Member of the House of Representatives
- Incumbent
- Assumed office 26 March 2026
- Preceded by: Chandra Kant Bhandari
- Constituency: Gulmi 1

Personal details
- Born: 12 July 1991 (age 35)
- Citizenship: Nepalese
- Party: Rastriya Swatantra Party (since 2025)
- Other political affiliations: Independent (until 2025)
- Parent: Topraj Dhakal (father);
- Education: Water resource policy (Msc)
- Alma mater: Regent's Park College, Oxford
- Profession: Politician

= Sagar Dhakal (Nepalese politician) =

Nepalese politician

Sagar Dhakal (सागर ढकाल) is a Nepalese politician serving as a member of parliament from the Rastriya Swatantra Party. He is the member of the 3rd Federal Parliament of Nepal elected from Gulmi 1 constituency in 2026 Nepalese General Election securing 29,642 votes and defeating Pradeep Gyawali of the CPN UML and Chandra Bhandari of the Nepali Congress. He is a member of the Rastriya Swatantra Party's central committee .
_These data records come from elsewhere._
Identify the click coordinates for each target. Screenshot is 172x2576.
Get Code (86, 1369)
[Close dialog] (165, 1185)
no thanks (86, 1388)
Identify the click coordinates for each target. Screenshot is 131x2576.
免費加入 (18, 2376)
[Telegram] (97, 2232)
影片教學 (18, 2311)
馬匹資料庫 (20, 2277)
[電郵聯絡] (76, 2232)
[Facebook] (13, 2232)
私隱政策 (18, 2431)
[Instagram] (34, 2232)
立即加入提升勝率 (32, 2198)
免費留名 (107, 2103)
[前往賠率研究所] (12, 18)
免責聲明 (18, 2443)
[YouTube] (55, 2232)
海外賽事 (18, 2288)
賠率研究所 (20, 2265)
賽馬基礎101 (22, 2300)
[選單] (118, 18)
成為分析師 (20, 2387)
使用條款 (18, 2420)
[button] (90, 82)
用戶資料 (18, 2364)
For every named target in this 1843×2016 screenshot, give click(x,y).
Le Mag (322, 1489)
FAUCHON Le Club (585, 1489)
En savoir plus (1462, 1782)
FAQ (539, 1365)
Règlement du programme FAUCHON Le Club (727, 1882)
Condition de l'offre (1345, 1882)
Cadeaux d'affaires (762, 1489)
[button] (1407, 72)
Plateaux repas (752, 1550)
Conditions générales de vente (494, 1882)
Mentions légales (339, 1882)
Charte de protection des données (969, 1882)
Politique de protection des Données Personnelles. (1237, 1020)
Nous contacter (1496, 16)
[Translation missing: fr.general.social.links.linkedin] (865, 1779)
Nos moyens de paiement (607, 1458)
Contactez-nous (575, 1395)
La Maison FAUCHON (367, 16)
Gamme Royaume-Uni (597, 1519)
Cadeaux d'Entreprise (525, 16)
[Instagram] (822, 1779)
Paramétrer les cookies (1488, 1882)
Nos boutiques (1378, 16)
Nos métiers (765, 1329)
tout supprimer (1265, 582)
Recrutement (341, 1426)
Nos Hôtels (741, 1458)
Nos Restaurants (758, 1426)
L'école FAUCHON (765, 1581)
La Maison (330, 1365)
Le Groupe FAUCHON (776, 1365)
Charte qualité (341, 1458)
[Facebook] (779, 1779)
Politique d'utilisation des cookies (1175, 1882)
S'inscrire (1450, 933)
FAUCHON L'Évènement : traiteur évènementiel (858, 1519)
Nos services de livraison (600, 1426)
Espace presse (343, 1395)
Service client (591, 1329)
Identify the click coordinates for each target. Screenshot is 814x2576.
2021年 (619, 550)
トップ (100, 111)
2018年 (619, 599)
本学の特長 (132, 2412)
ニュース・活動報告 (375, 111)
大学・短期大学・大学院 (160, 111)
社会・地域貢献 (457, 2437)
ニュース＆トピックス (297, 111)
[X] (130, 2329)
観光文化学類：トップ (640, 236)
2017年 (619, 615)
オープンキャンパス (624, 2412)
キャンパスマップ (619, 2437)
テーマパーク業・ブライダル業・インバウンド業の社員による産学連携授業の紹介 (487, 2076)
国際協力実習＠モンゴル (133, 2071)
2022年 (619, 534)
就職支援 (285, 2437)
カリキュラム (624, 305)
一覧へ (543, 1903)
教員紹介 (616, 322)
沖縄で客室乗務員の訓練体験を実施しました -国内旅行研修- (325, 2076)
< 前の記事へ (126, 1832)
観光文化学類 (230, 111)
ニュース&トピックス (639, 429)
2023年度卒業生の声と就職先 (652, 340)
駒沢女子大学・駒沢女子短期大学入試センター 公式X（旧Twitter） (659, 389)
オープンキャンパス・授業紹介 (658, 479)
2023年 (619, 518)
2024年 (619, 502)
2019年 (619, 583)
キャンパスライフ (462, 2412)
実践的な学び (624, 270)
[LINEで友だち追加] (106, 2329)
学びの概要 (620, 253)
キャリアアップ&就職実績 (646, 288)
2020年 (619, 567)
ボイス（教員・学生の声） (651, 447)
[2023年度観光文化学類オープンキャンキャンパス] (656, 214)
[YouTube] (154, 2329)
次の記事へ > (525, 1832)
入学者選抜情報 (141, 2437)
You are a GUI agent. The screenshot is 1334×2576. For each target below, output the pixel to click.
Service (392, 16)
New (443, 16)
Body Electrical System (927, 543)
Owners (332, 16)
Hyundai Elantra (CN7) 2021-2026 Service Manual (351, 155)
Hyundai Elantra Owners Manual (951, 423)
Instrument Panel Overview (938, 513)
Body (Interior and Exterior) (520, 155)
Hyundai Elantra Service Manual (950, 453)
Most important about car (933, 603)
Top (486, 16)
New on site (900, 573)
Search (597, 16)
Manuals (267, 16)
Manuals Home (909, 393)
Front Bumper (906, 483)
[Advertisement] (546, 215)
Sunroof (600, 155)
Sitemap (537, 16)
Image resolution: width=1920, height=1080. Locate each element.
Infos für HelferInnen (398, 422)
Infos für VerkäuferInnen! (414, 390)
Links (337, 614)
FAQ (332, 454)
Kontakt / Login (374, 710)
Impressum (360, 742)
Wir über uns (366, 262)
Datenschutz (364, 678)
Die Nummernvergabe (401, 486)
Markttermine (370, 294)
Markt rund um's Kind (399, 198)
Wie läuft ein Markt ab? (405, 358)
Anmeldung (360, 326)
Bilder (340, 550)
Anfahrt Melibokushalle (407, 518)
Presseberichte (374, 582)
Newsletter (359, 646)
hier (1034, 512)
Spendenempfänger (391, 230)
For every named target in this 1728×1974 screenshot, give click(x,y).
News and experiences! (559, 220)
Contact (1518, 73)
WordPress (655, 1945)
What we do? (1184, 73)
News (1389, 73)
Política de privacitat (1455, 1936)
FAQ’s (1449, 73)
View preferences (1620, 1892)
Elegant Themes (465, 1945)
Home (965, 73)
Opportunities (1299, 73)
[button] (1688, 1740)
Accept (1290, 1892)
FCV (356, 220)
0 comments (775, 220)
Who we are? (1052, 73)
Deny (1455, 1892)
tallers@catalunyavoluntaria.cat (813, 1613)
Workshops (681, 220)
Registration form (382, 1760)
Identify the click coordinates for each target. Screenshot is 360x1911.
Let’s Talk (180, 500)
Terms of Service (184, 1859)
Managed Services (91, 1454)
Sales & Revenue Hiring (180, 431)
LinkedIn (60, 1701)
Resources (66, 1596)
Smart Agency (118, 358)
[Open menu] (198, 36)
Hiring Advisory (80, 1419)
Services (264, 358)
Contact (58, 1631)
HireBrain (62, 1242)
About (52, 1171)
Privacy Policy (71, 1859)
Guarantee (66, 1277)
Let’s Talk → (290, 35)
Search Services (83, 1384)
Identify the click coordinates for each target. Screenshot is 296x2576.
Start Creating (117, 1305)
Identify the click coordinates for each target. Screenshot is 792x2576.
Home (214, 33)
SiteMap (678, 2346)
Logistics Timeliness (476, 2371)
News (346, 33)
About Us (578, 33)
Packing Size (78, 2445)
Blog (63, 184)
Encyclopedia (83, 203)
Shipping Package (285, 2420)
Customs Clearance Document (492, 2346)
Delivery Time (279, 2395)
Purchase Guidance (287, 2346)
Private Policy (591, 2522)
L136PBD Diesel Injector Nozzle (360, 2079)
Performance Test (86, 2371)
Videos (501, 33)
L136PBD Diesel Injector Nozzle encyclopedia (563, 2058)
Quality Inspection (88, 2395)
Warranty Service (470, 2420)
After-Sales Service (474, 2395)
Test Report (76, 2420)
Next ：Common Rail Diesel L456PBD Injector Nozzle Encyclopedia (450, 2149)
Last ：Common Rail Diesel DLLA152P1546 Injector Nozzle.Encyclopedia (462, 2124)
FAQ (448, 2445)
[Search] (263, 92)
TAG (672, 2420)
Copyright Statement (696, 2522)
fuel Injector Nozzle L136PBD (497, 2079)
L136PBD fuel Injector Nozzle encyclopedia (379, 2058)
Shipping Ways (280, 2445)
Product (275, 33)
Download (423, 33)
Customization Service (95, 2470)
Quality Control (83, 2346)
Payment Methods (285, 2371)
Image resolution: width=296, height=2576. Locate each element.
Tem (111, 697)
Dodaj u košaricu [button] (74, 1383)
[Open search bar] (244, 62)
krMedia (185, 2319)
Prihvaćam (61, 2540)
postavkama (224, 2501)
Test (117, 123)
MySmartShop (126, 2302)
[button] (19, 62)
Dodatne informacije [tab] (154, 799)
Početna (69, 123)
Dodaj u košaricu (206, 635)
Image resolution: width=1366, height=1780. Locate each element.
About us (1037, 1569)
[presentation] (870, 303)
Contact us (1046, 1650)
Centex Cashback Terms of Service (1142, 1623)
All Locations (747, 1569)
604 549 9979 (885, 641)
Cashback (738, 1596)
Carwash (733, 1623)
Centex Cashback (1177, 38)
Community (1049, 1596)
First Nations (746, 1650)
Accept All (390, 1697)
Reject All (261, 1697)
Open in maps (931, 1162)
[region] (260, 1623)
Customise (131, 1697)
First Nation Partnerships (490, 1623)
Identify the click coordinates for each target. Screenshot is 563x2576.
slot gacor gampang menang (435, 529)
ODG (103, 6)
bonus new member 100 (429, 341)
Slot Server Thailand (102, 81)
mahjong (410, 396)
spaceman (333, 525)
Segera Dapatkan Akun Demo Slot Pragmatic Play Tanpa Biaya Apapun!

== Early life and education ==
Dhakal completed his MSc in Water Science, Policy and Management from Regent's Park College, Oxford in 2018.

== Political career ==
Dhakal contested the 2022 general election as an independent in Dadeldhura 1 but lost. He joined the Rastriya Swatantra Party after the 2025 Nepalese Gen Z protests. In 2026 elections, Sagar Dhakal secured a seat by gaining 29,642 votes, while Gyawali secured just 15,181 votes.